The Brookings Institution argues that children who finish high school, get a full-time job, and wait until age 21 to get married and have babies have high likelihoods of achieving the American dream as independent citizens in a competitive global economy.

However, poorer families cannot afford to move to neighborhoods with higher-performing charter schools. Children must attend government-run schools with consistently disparate educational outcomes, compared with students from more affluent families.

For decades, the school-choice and competition community has supported the desires of inner-city, poor and often minority parents to access charter schools.

Charter schools are public schools operated by independent organizations, usually nonprofits. They are free from many of the rules that constrain district-operated schools. In exchange for increased autonomy, they normally are held accountable for their performance by their authorizers, who close or replace staff if they fail to educate children.

Parents understand well that independent charter school students often far outperform public school students in math and English proficiency exams, as reported by Forbes, among other sources.

In one recent year, while 47% percent of public school students passed state reading tests and 43% passed math tests, at Success schools, corresponding percentages were 91% and 98%.

Another study looked at the performance of approximately 23,000 students across 100 schools in New York City, and found that 10% of public school students performed math at grade level, while 68% of charter schools students did.

Government schools are funded at high levels yet don’t have to attract their student clientele through quality and service. 

Even though government schools receive most of the state and local school funding, student performance in charter schools is better when comparing students not only in the same neighborhoods, but even in the same school building.

However, as distinguished Black scholar Thomas Sowell explains in his new book, “Charter Schools and Their Enemies,” the national educational establishment and public employee teachers unions, along with the legislators whose political campaigns they fund, remain focused on defeating the expansion of options for urban families.

If freedom of choice remains an American value, one must question the harsh efforts to force charter schools to follow rules making it difficult to maintain their quality, or even to open at all.

In California, laws have been passed that prevent a school from suspending students for behavior or safety violations that in previous years resulted in expulsion.

School bureaucracies have pushed legislators to ban the funding and expansion of charter schools.

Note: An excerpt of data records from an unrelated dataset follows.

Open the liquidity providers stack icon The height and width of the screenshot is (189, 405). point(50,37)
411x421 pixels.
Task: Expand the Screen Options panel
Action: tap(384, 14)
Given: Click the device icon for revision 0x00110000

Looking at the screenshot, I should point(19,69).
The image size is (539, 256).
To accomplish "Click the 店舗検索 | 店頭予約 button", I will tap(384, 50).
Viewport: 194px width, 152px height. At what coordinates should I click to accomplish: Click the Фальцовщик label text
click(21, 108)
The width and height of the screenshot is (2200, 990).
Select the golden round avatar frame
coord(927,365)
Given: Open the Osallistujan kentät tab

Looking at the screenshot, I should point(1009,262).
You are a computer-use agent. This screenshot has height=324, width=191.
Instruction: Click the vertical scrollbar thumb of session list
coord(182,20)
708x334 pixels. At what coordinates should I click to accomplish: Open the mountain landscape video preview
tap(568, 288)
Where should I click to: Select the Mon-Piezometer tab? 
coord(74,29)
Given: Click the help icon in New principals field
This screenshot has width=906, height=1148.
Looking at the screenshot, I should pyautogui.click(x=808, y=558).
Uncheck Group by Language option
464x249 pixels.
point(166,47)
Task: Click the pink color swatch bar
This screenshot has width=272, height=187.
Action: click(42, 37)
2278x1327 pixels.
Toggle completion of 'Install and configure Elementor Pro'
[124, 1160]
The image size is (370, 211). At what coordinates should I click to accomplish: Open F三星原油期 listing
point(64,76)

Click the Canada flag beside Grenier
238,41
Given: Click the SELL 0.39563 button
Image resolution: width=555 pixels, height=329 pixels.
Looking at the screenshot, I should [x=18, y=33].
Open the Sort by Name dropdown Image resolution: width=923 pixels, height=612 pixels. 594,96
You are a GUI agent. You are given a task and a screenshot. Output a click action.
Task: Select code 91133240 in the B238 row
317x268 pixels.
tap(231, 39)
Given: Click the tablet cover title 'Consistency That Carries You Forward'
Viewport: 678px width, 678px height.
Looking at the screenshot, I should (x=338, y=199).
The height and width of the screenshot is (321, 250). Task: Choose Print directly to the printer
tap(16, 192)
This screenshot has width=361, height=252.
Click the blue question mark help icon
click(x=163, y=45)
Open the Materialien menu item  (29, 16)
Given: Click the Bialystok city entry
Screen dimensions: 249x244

Children are on wait lists and schoolrooms sit empty, yet opponents of charter schools fight to prevent parental choice.

Follow the money. In New York City, there are more than 200 half-empty schools, yet officials block their use as charter schools. Public schools receive some $20,000 per child — that’s $1 billion dollars for the 50,000 students on waiting lists who would immediately move to charter schools. Teachers unions want that billion dollars to remain available for government-paid salaries and benefits.

Opponents of charter schools also have supported rules that would disallow religious schools to participate. Recently, the U.S. Supreme Court, in Espinoza et al. v. Montana, ruled to allow tuition assistance for religious schools.

The reason public schools perform less well is obvious. Government schools are funded at high levels yet don’t have to attract their student clientele through quality and service. Compulsory school attendance guarantees the flow of students to public schools. And bad teachers often are very hard to fire.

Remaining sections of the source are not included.